Acute overdose symptoms: Digestive system dysfunction (diarrhea, decreased appetite, nausea and vomiting, discomfort in the abdomen and / or stomach pain), excessive sweating.

Chronic overdose symptoms: Hepatotoxic action develops, accompanied by the general symptoms, such as pain, weakness, adynamia, and excessive sweating, and by specific symptoms, typical of liver damage. As a result, this may lead to hepatonecrosis. Hepatotoxic action may be complicated by hepatic encephalopathy (thinking disorder, central nervous system depression, and stupor), seizures, respiratory depression, coma, cerebral edema, hypocoagulation, disseminated intravascular coagulation (DIC), hypoglycaemia, metabolic acidosis, arrhythmia, collapse. In rare cases, peracute liver dysfunction may develop and may be complicated by liver failure (kidney tubular necrosis).

Overdose treatment: Administration of sulfhydryl group donors and the precursors of the glutathione and methionine synthesis in 8-9 hours after the overdose and N-acetylcysteine in 12 hours. Further need for any additional therapeutic interventions (such as continued administration of methionine, intravenous administration of N-acetylcysteine) is defined depending on the blood concentrations of the active ingredient, as well as on the time, elapsed after its administration.

Precautions
Counter indications: Hypersensitivity, newborn age (under 1 month).
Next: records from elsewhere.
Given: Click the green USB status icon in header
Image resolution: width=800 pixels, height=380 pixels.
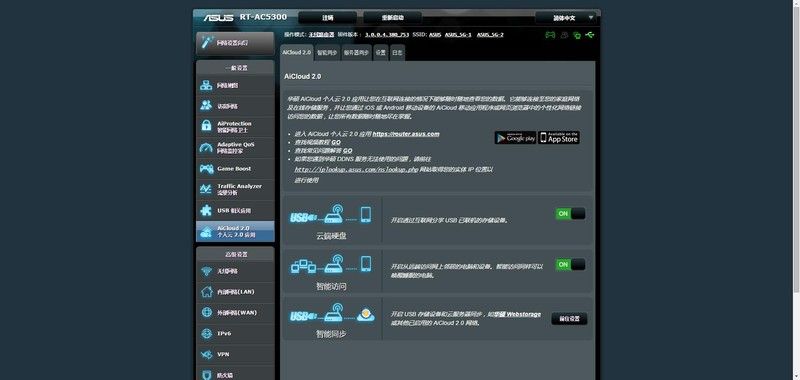Looking at the screenshot, I should (x=590, y=35).
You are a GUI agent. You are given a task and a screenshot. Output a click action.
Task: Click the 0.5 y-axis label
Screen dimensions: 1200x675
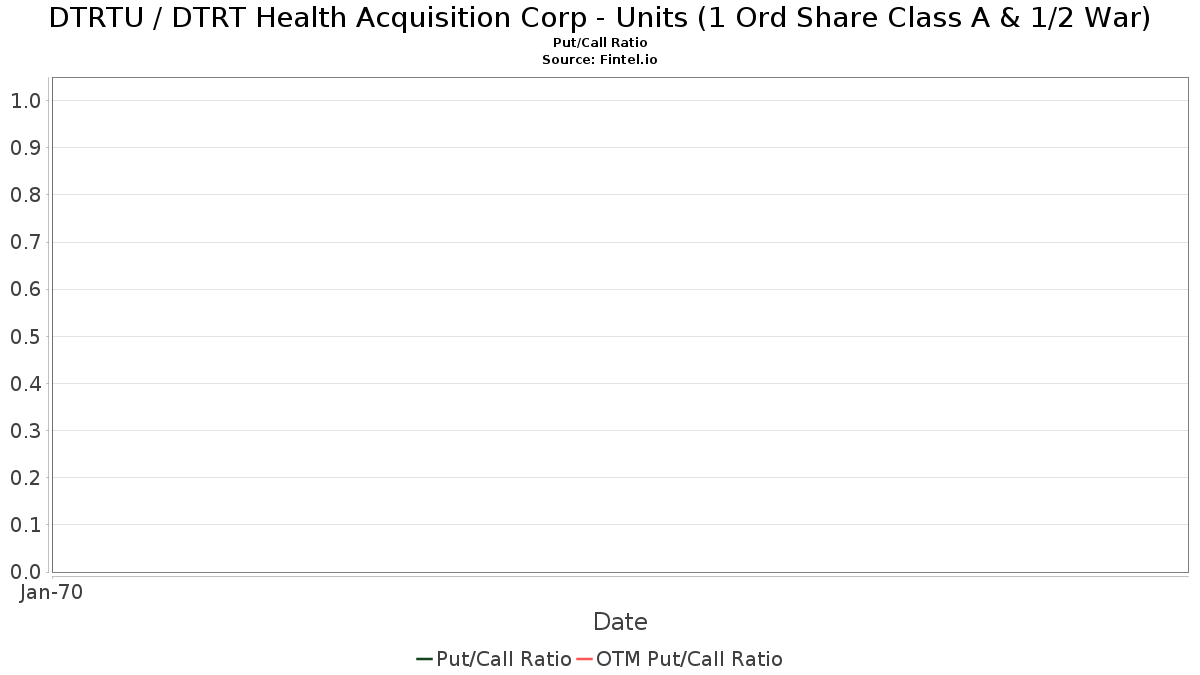coord(25,336)
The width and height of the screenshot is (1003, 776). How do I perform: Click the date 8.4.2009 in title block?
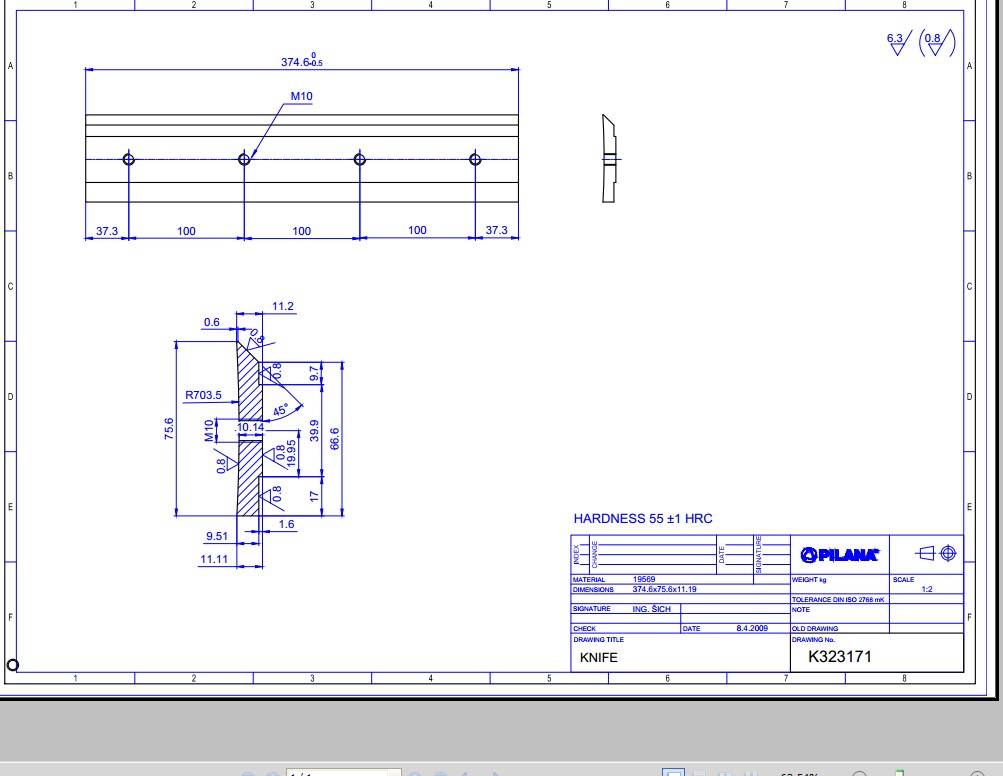(x=751, y=629)
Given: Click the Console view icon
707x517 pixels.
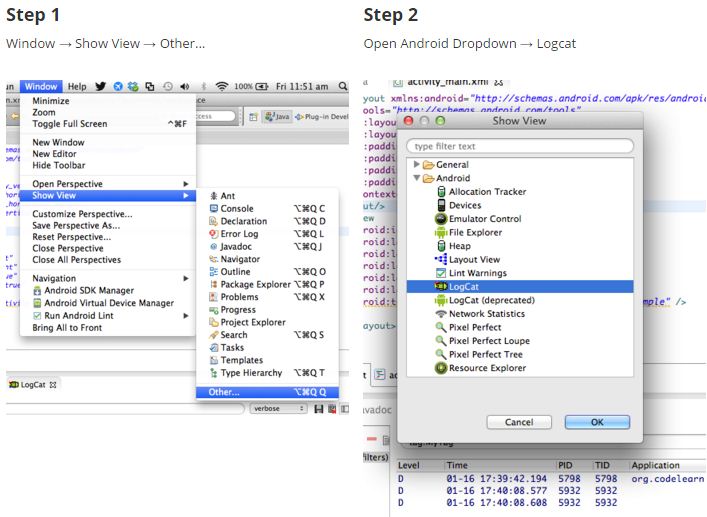Looking at the screenshot, I should pos(213,209).
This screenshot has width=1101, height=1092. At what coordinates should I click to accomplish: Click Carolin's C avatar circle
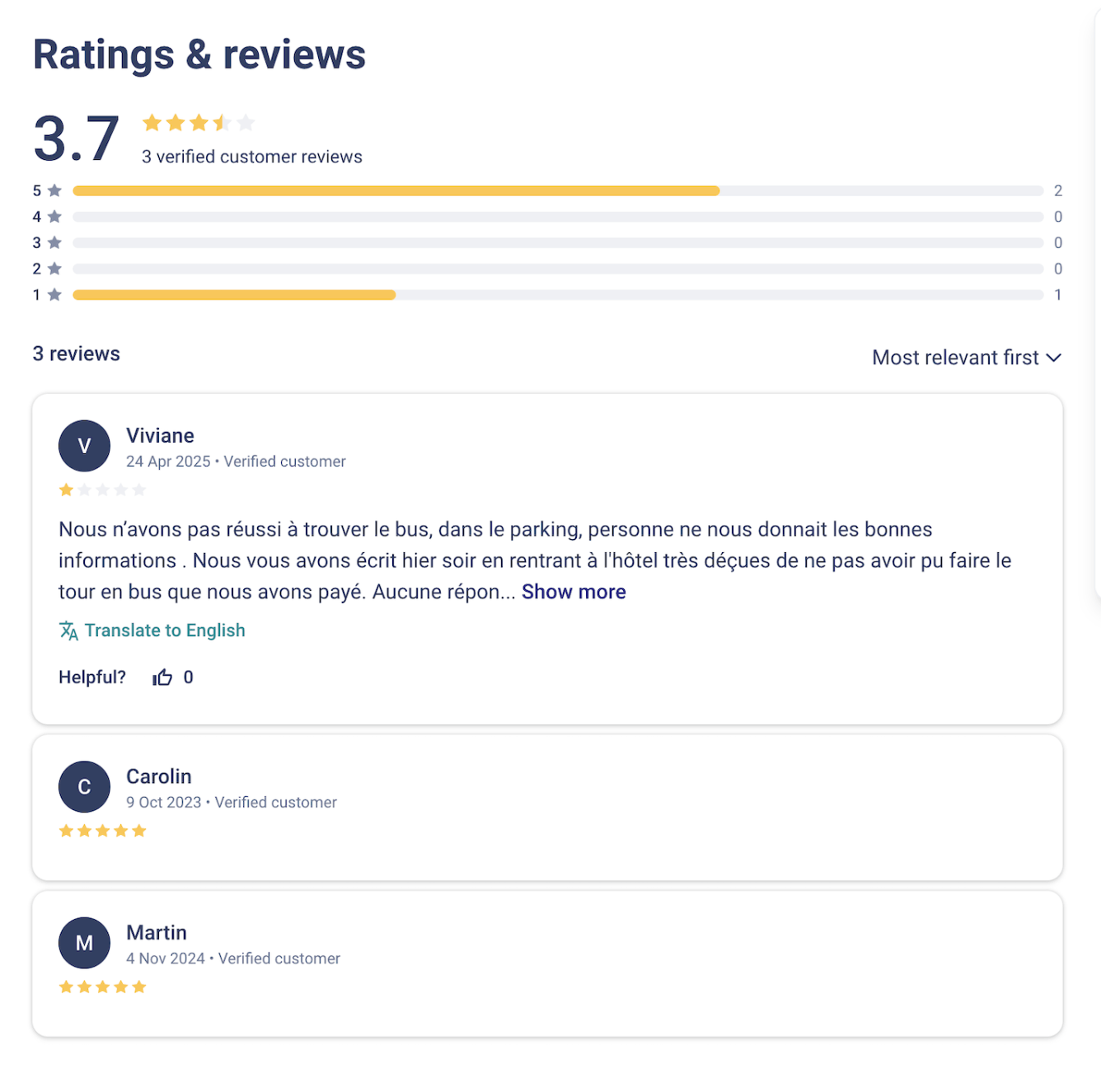[84, 787]
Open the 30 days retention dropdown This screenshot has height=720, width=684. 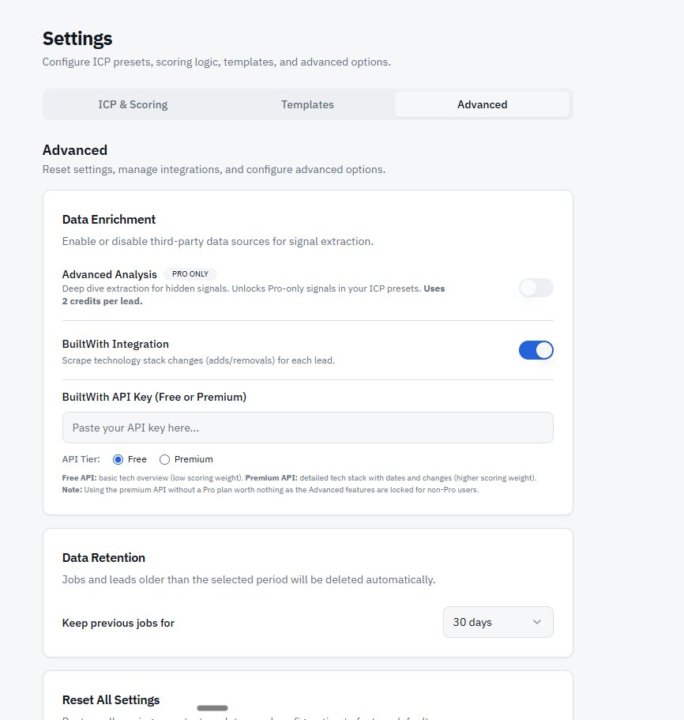click(497, 622)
With caution: Kidney and liver failure, benign hyperbilirubinemia (including Gilbert's syndrome), viral hepatitis, alcohol-induced liver damage, pregnancy, breast feeding, elderly age, early infant age (under 3 months), glucose-6-phosphate dehydrogenase deficiency.

In case of the ongoing fever syndrome when Panadol (Paracetamol) has been used for over 3 days and pain syndrome when Panadol (Paracetamol) has been used for over 5 days, it is required to consult your physician.

The risk of liver damage related to Panadol (Paracetamol) administration is higher in patients with alcohol induced liver disease.

Panadol (Paracetamol) distorts laboratory test counts of the glucose and uric acid plasma concentrations.

During the long-term treatment with Panadol (Paracetamol), it is required to monitor peripheral blood and liver function.